Although buying or selling a home can bring about exciting changes for you and your family, it can introduce stress for your four legged loved ones. As a seller, having strangers coming in and out of your house can be alarming and upsetting to your pets. As a homebuyer, you want your new home to be safe and comfortable for every member of your family – even the furry ones. Whether you’re buying your first home or getting ready to put your house on the market, these pet safety tips for homebuyers and sellers will help make the process easier on you and your pets.
Pet Safety Tips – Buying a Home
- What Kind of Home Best Suits Your Pet? Consider your pet’s current and future needs when viewing potential homes. Is your pet young, old, big, small, a roamer, a digger, a jumper, a chaser? A young, active pet would appreciate a large yard whereas an escape artist might need a high backyard fence. A mid-life to senior pet could be spared mobility issues later by living in a single story home with no stairs.
- Double Check Outdoor Decor. Your new home might come with lovely landscaping and an entertainer’s dream yard complete with swimming pool, but is it safe for your dog or cat? Make sure the plants and flowers around your house are non-toxic to pets, and consider replacing beauty bark and decorative gravel with larger scale materials that are impossible for pets to swallow. Swimming pools and spas pose a grave risk to pets unfamiliar with such things, so make sure they are fenced or covered when not in use.
- Create a Safe Room. On moving day, it’s easy to lose track of where your pets are in all the bustle and confusion. At your old house, contain your pets in one quiet room where they will be out of harm’s way and unable to escape an open door or gate. Do the same in your new house when transferring your belongings there. For especially nervous or shy pets, you may opt to keep them in the safe room for several days so they can decompress from the stress of all the activity. Before letting pets have free rein of the new house, do one last walk through to make sure nothing dangerous was left in any of the rooms or the yard.
- ID is Crucial. Many pets become lost in the time period surrounding a move; firstly, because of all the distractions and the many opportunities to escape; and secondly, because they don’t know their new surroundings. If your pet gets lost in your new neighborhood, he may go back to your old neighborhood expecting to find you. If you’re moving cross-country and your pet escapes during the move, he could end up anywhere, which is why it’s so important to have a microchip and visible ID on your pet at all times.
Pet Safety Tips – Selling a Home
- Make Your Pet’s Presence Known. While some home sellers may temporarily relocate to another property while their house is on the market, for many, this isn’t feasible. So make sure your real estate professional knows there is a pet on the premises and ask that this information be included in your home’s listing details. You may also request that agents call first before visiting your property, or show your home by appointment. Your real estate professional can help you determine the best approach to take.
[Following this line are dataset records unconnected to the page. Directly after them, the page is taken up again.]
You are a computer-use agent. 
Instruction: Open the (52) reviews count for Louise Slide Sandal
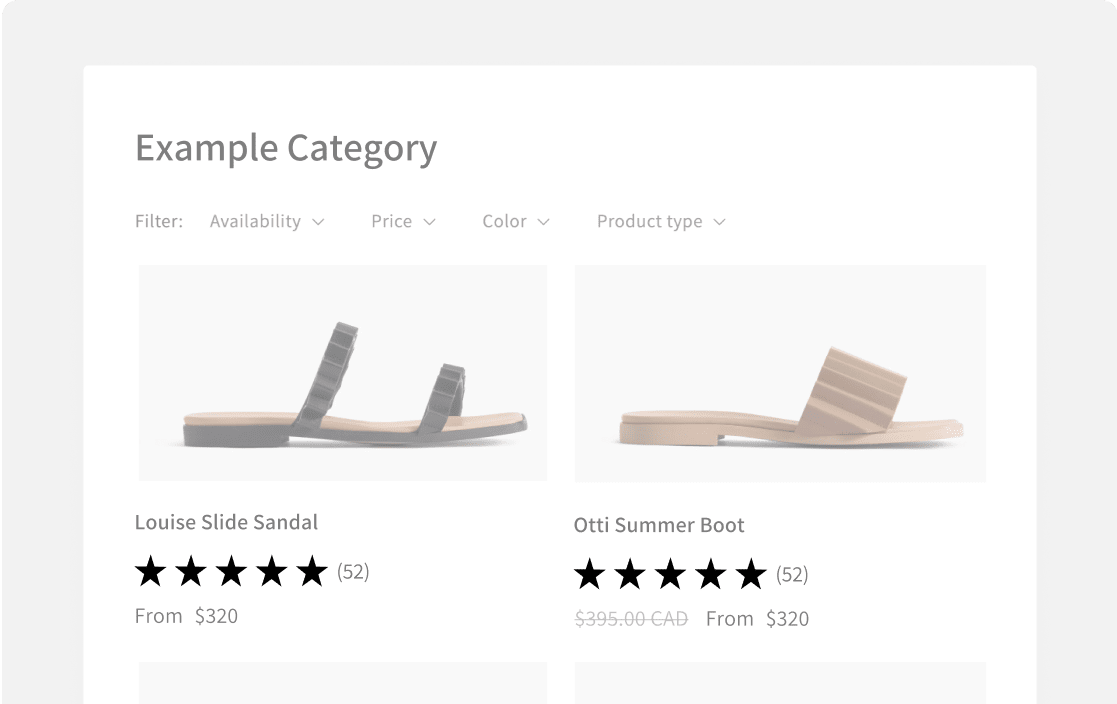click(353, 571)
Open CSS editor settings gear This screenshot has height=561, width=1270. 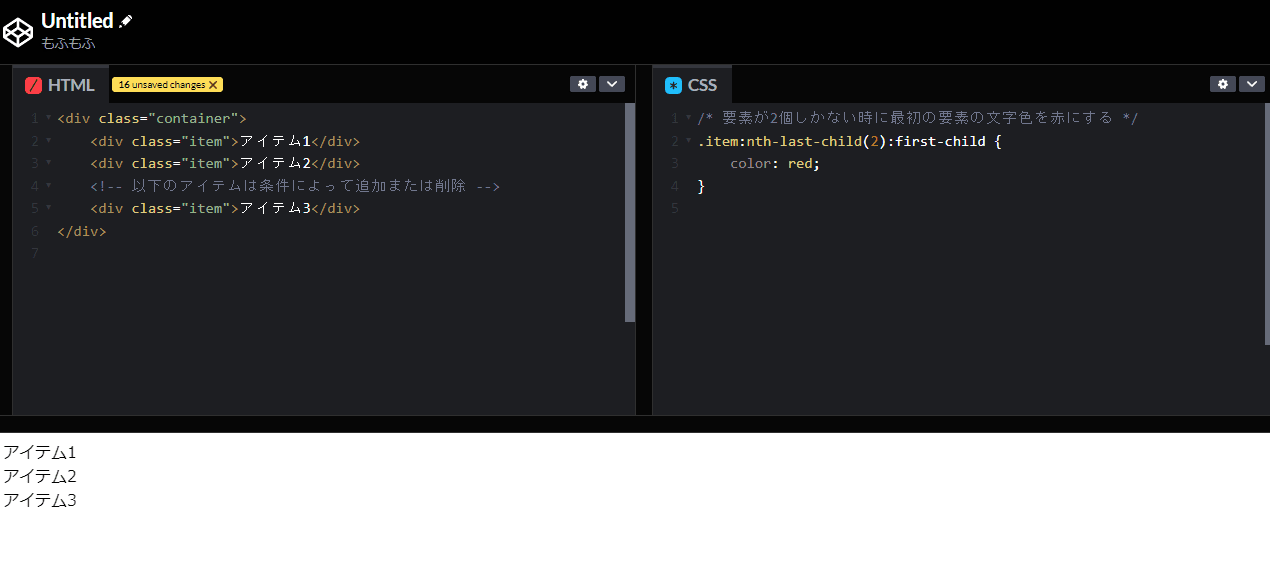point(1222,84)
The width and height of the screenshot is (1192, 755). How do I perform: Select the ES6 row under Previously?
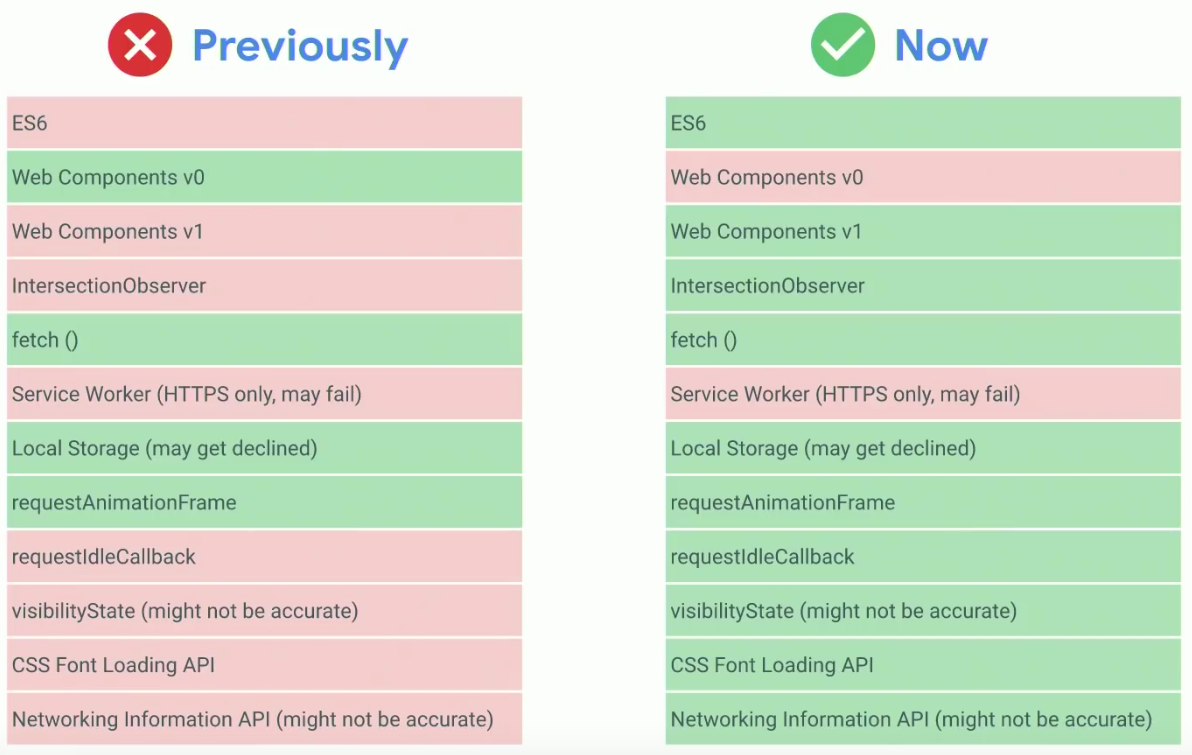click(265, 122)
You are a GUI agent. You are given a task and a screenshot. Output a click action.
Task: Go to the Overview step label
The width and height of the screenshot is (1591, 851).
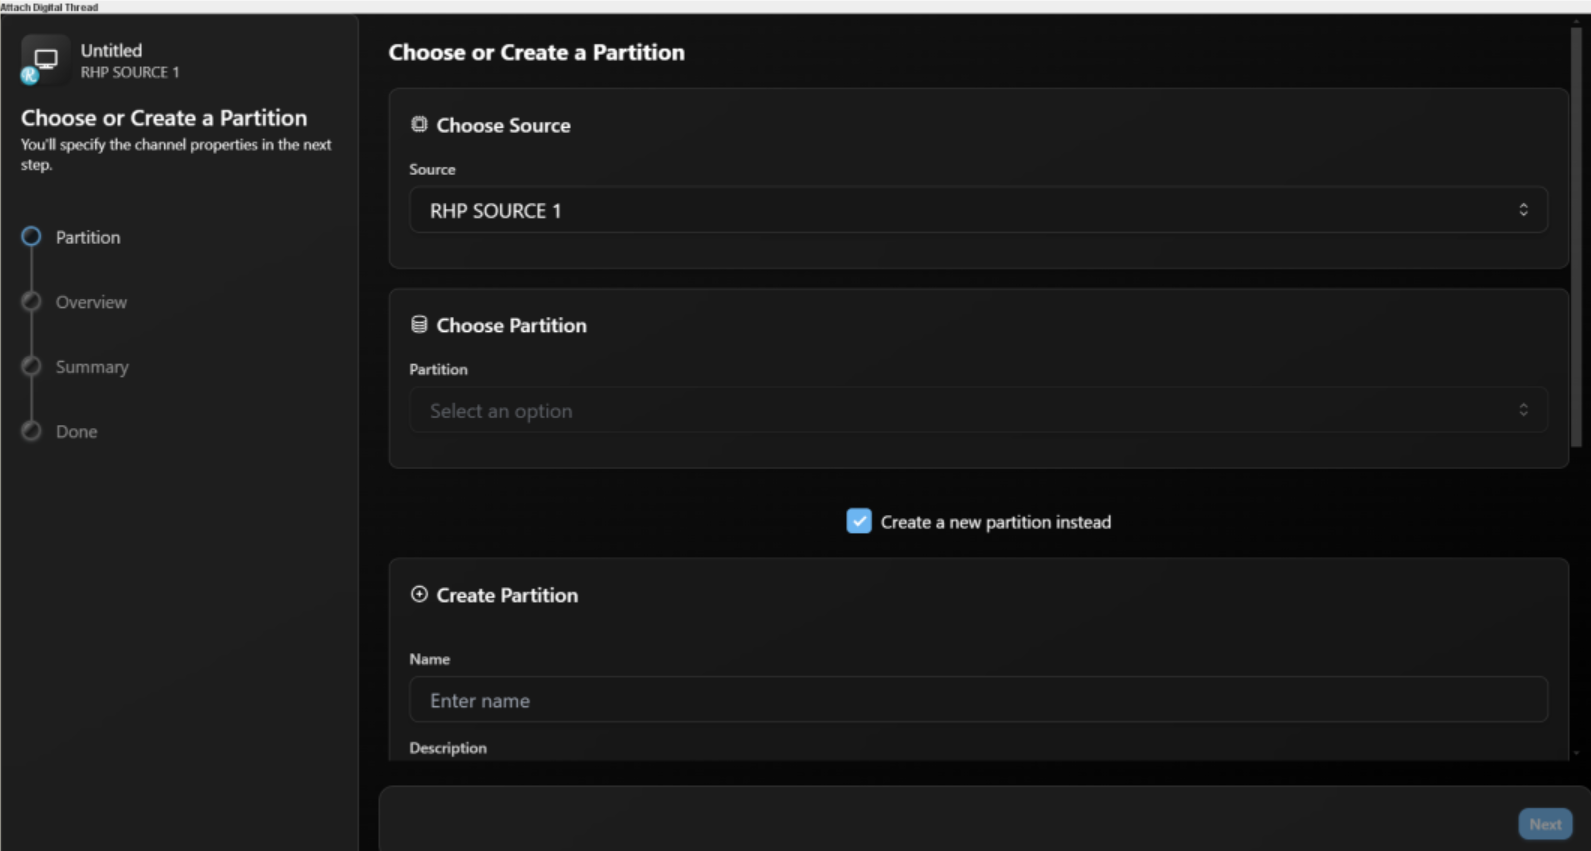pos(91,302)
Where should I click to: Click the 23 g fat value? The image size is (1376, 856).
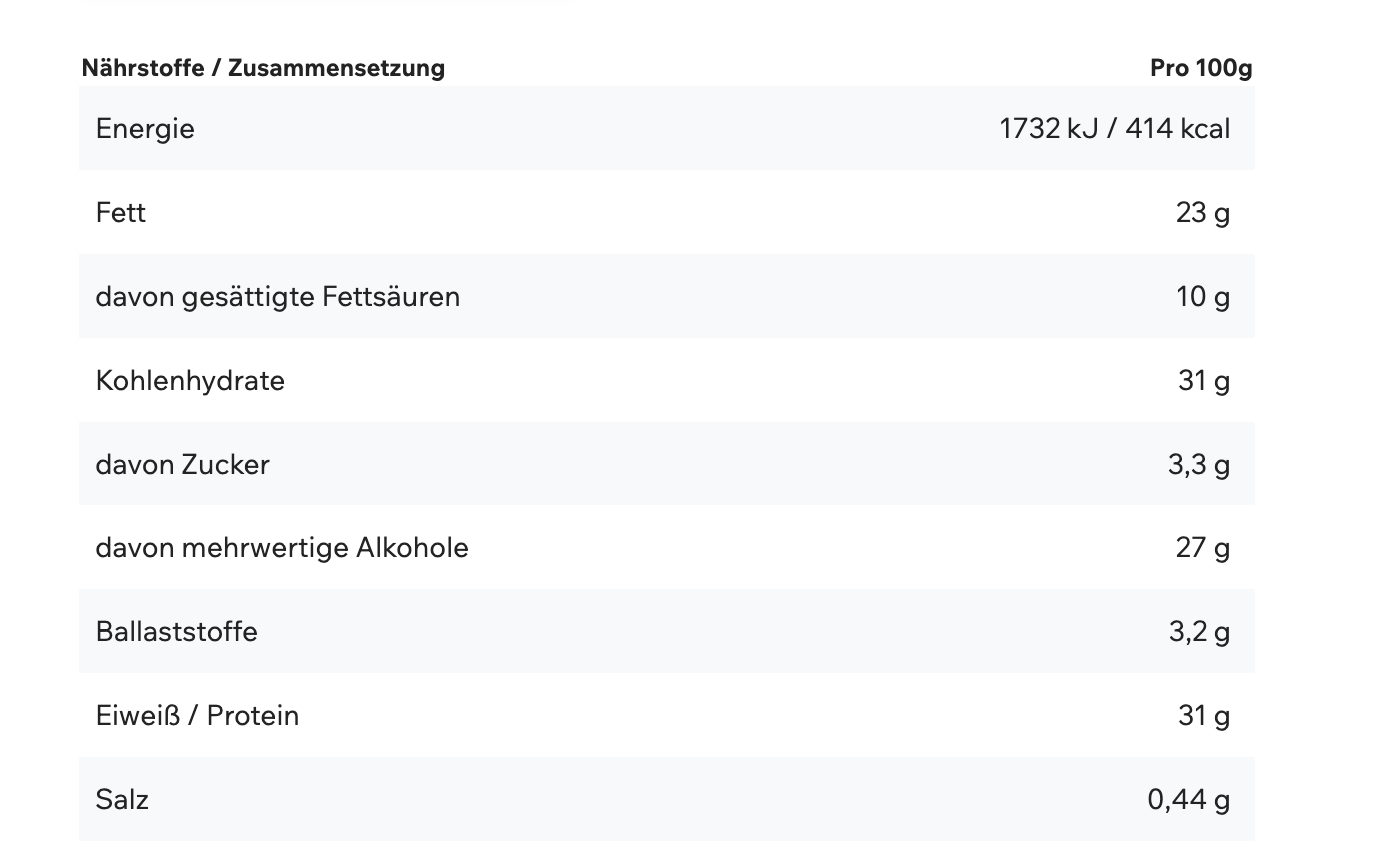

- Make Yourself Scarce. When you know you’ve got a potential buyer coming to view your home, it’s a good idea for you and your pets to leave the premises or become as inconspicuous as possible. Take your dog for a walk, or ask a friend or neighbor to temporarily pet sit during the property showing. If your pets must stay in the house, another option would be to contain them in a carrier or pet cage in a low traffic area (not the kitchen, bedrooms or bathrooms as these rooms are ones buyers definitely want to see).
- Never Leave Your Dog Alone With Strangers. Dogs, no matter how friendly, should never be left alone and uncontained at your property when a potential buyer comes to call. Aside from the fact that this poses a huge liability issue for you should something happen, not everyone loves pets, and a barking or excited dog could be enough to cause a potential buyer to move on.
- Keep ID on Your Pet. Make sure your pet wears a collar with visible ID. If your pet gets out during the showing or moving process, the easiest and most effective way for the finder to get in touch with you is by looking on your pet’s collar and finding your current phone number.
- Microchip and Register Your Pet. As a failsafe in case your pet loses their ID, make sure they are microchipped and your corresponding information updated in a universal database such as found.org in the US, or petchipregiststry-ca.info in Canada.
This post is intended for informational purposes only and should not be taken as professional advice. The point of view and opinions expressed in this post are those of the author and do not necessarily reflect the position of Realty Executives International.